(Required work) Look for the line that has "Where should I click to: Click" in the material below; please repeat it and every line after it, exactly, up to and including the line that has "Image resolution: width=1071", and nothing else.

(Data extract)
=== Section Start ===
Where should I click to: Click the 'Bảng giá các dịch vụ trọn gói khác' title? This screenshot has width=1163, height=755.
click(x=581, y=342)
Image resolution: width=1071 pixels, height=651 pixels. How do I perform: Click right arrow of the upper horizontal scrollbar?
=== Section End ===
=== Section Start ===
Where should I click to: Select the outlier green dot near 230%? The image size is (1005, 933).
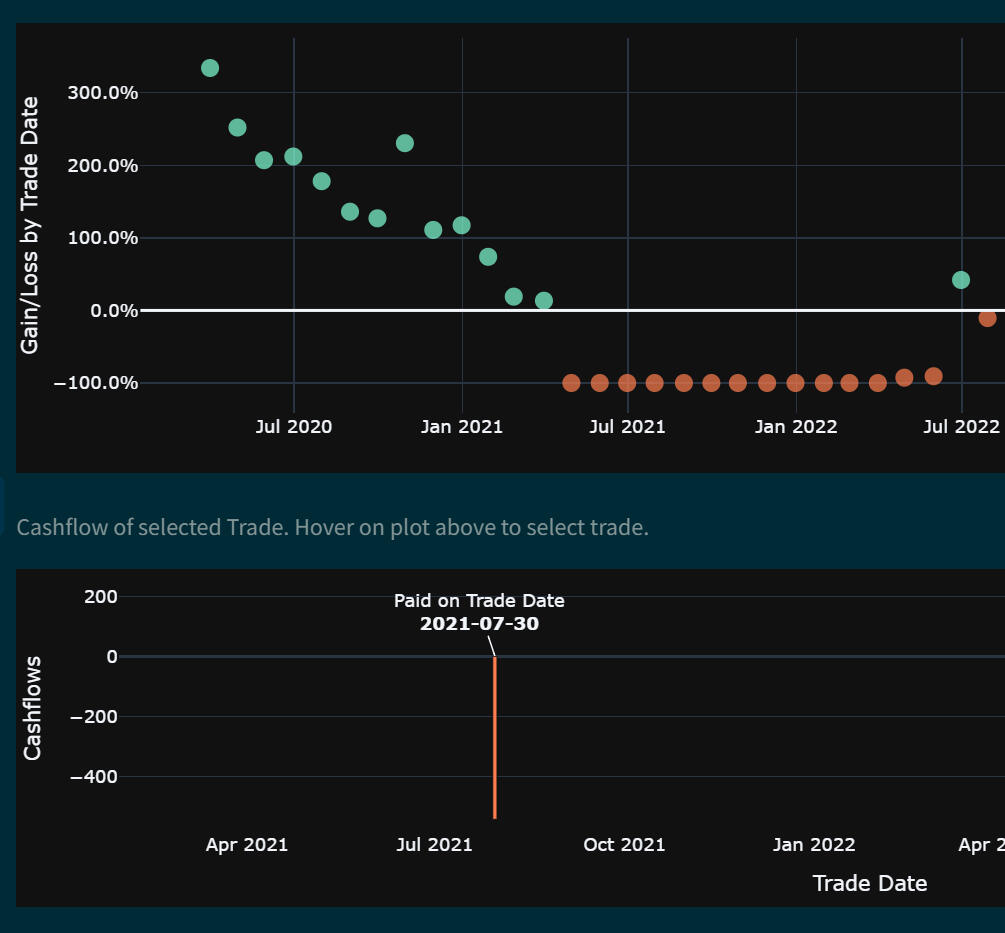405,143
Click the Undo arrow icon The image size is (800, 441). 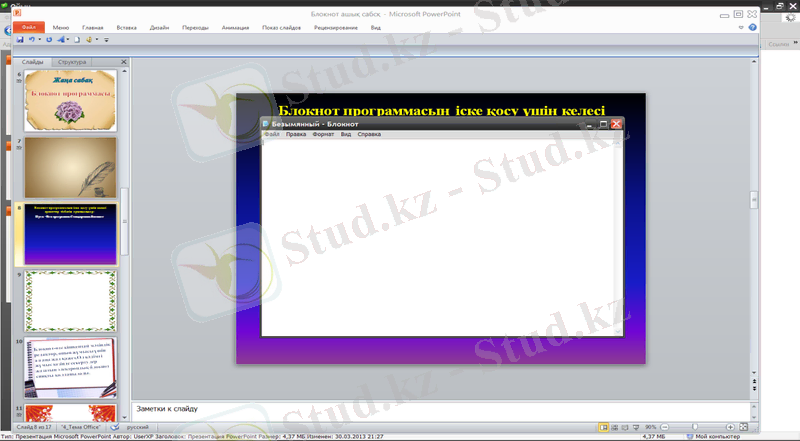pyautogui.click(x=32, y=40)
=== Section End ===
(Output)
Where should I click to: Click the 'Bảng giá các dịch vụ trọn gói khác' title? This screenshot has width=1163, height=755.
click(x=581, y=342)
Image resolution: width=1071 pixels, height=651 pixels. How do I perform: Click right arrow of the upper horizontal scrollbar?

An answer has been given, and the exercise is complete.